-- Required action --
Using the data below, report how many lines hold the word "will". Include nothing else in the reply.

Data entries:
§
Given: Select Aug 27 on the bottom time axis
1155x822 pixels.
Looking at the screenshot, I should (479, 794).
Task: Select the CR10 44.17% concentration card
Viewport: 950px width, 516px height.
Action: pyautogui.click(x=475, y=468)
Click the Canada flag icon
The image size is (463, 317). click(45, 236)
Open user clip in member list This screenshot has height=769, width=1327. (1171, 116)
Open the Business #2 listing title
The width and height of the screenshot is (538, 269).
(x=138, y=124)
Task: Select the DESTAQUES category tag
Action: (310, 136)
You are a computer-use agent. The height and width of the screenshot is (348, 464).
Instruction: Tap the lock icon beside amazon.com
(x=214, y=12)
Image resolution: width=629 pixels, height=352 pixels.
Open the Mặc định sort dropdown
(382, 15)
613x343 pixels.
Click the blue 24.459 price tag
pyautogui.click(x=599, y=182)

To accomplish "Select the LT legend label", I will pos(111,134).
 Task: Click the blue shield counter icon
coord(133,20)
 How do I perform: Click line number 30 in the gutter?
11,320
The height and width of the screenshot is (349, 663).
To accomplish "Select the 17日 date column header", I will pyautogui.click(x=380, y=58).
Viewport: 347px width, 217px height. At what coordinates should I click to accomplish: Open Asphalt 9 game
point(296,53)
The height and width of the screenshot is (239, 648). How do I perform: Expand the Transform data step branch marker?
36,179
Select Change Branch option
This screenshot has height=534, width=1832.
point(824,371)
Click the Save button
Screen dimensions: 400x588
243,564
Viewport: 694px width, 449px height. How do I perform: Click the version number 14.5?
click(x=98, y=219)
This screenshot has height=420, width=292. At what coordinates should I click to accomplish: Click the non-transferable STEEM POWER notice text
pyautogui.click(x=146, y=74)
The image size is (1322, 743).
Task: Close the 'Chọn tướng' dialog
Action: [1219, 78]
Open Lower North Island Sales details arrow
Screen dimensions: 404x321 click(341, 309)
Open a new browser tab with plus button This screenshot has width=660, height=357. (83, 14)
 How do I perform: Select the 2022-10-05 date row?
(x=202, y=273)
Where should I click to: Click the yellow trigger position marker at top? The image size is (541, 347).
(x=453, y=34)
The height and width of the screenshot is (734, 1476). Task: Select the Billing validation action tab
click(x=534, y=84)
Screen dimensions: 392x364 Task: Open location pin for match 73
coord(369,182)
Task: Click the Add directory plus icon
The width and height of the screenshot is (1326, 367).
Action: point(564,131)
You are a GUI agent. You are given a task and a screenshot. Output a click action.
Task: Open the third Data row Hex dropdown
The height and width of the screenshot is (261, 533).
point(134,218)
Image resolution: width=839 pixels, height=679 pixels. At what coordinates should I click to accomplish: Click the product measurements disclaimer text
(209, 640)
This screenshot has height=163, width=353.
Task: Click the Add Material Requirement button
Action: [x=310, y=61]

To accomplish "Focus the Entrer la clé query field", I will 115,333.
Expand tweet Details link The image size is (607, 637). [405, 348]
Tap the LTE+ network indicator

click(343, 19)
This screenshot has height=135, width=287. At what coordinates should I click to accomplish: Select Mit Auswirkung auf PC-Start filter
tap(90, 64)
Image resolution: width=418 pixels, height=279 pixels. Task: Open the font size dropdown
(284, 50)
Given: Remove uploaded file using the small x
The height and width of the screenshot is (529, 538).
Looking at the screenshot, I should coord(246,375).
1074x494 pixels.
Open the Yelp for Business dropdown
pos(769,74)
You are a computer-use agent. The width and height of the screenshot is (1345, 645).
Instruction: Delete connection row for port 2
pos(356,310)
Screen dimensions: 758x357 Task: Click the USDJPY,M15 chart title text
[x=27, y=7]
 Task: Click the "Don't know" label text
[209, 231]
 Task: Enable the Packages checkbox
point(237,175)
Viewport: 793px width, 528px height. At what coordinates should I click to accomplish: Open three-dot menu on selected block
§
-- Answer to the exercise --
3